It Just Goes To Show You Can't Be Too Careful



David Mitchell seems to want to bring the Internet down with his request to put in the above phrase to every and any comment section you feel tempted to contribute to. People are still posting it to the original piece as I write. So often I sit with itchy fingers after reading much rubbish on such pages and never yet have I overcome the control rods of enlightened ignorance and actually posted anything. Yesterday I succumbed. And now the madness begins.

Next in our list of eighties music retrieved from the garage is Cupid and Psyche '85 by Scritti Politti. I played this album over and over and I struggle to work out why - it is fey and twee and all those other words which describe the effete voice of Green Gartside. He was on a BBC 4 programme about Rough Trade Records at the weekend (I've just realised that I typed "Rough Trade" into Google just then) and I cannot match his speaking voice with the Ultra-Jon-Anderson style of his singing. I'm not sure I would have picked up on this LP if it had just been released recently but at the time, studio trickery was all the rage. Good to play loud when travelling fast. It is also not damaged by having what sounds like some manic Radio 1 DJs on the remix of one of the tracks. Along with Into the Gap, this seems the archetypal album for which the words "Drum Programming" were invented as a credit. Listen and get back-combing.
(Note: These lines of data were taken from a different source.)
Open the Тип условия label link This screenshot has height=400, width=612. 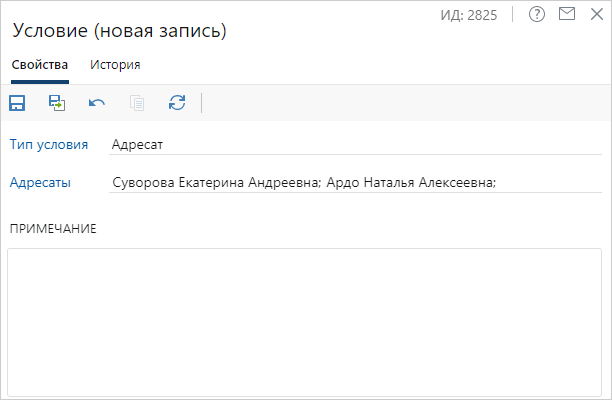pyautogui.click(x=49, y=144)
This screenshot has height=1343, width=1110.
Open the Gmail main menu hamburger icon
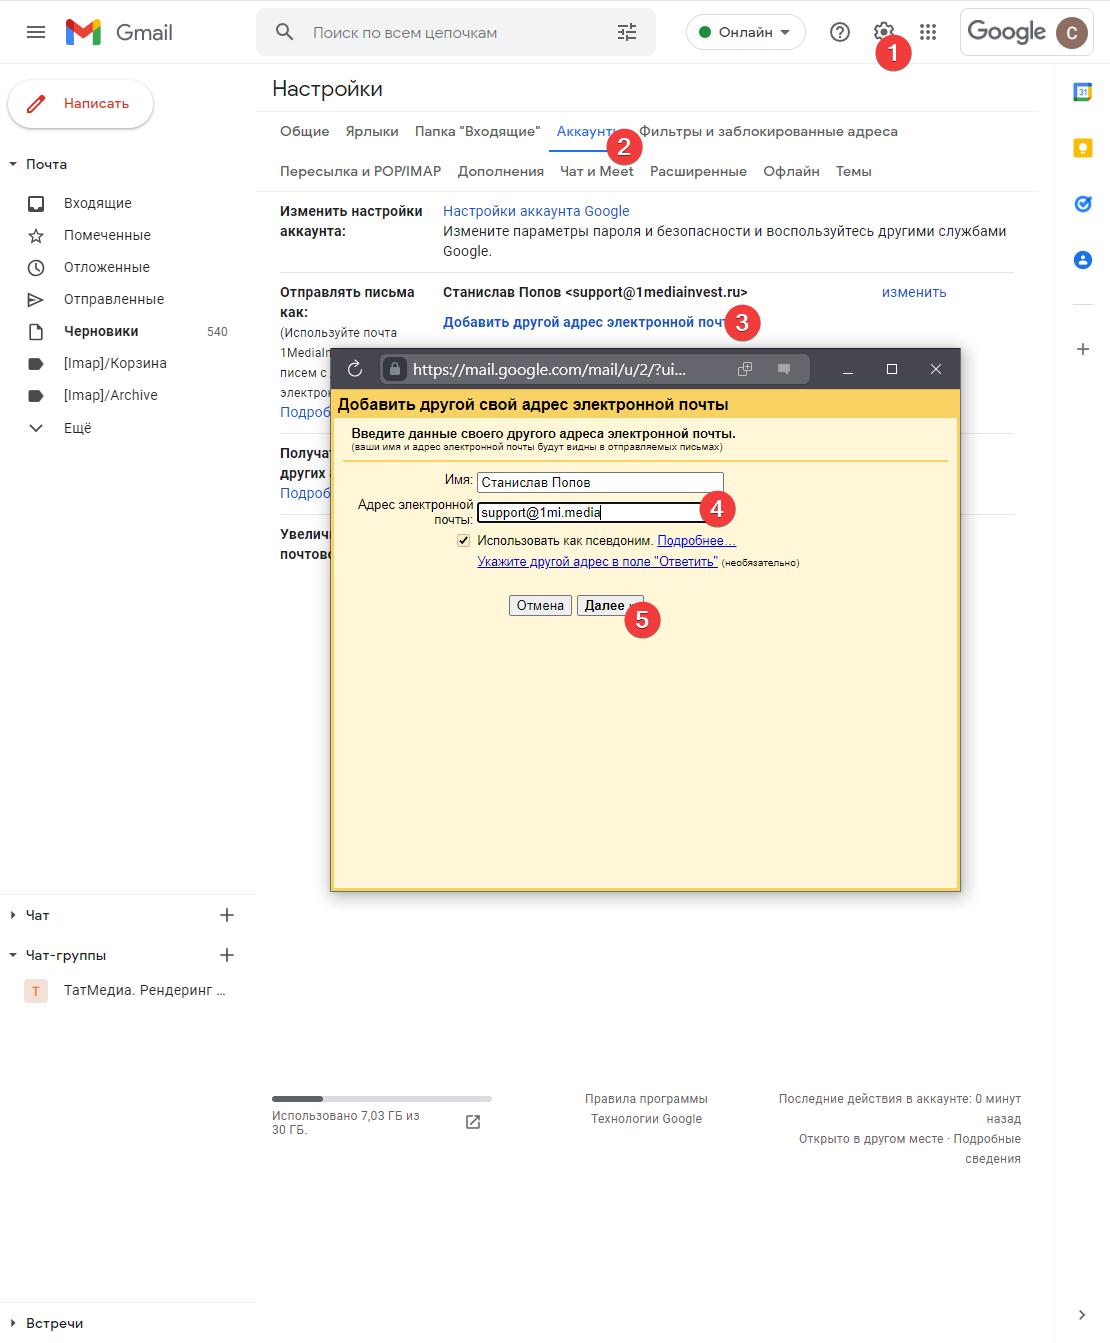[x=36, y=32]
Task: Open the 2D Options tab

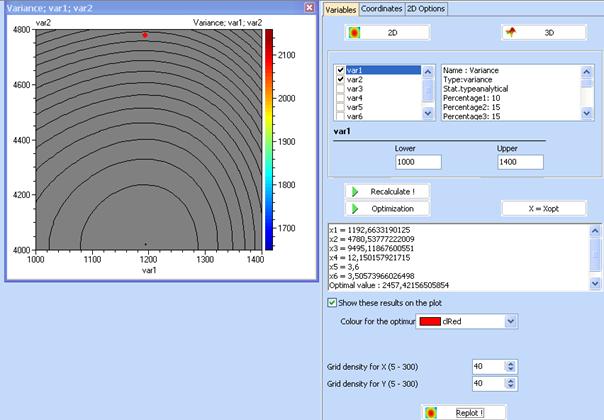Action: click(426, 9)
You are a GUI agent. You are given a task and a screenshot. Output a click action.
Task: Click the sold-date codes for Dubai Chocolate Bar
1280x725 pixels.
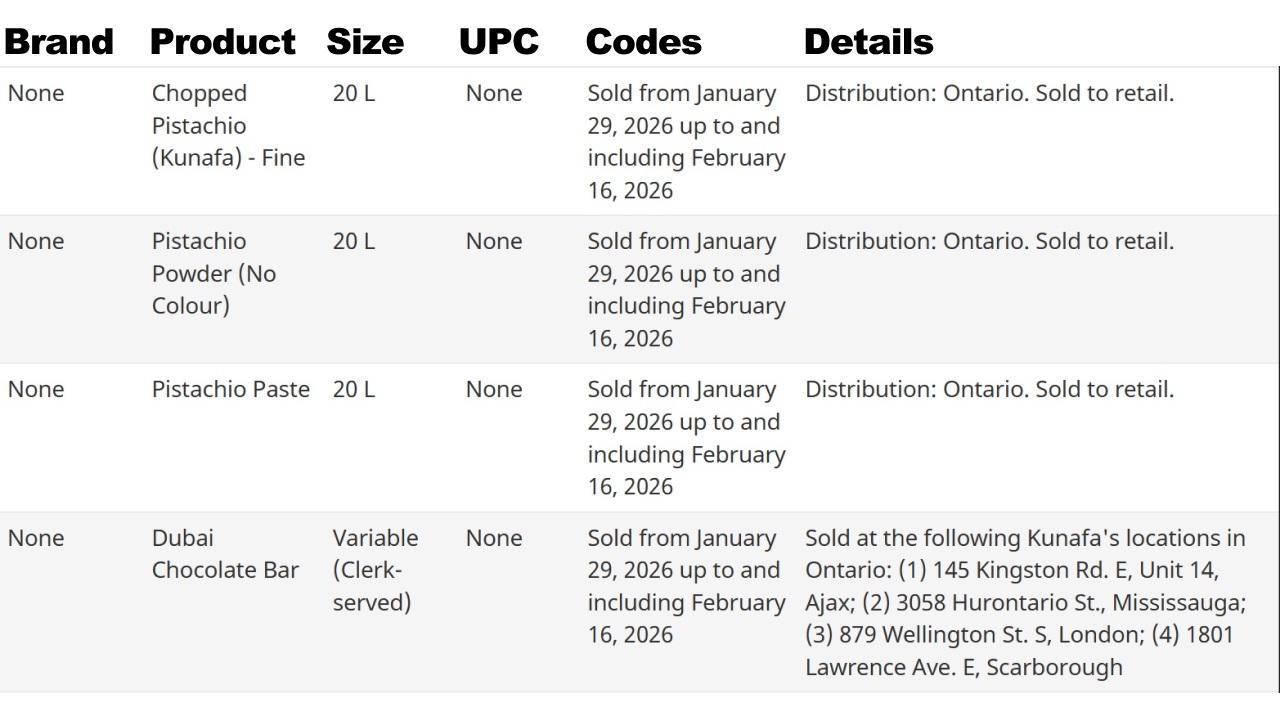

The cluster bombs! I forgot the cluster bombs! I've been meaning to write about this for days because the papers don't seem to be making much if it. I can only hope that this is the end of it and everything else - Cluster bombs, Landmines, Hollow Point Ammunition, all of the terrible inventory of weapons that go just that little bit further in their defined function. This is where I return to the idea that it seems ludicrous to have a defined boundary for what is acceptable in warfare and what is not. The trouble is that this leads to the view that we should ban every weapon, obviously a ludicrous idea but it does then break-out of the argument over where we should draw the line over "acceptable" weapons and start talking about drawing the line in the range of what targets are acceptable. Anything with the remotest risk of harming civilians is out and as far as I am aware all the existing treaties already say this and still the heavy loss of civilian life raises little comment outside of the few minutes around when it actually occurs. No agreement can cover the red mist that overtakes any and all soldiers in the heat of battle - you just do not see personnel poring over ring-binders containing all the latest treaties. I am now wondering whether any military outfit of even the most regimented country actually carries such material around with it. The absurdity of it all is just lost because there is no visible boundary out in the field - it all just happens and is reacted to. Anyway - a good day for the world. Respect due.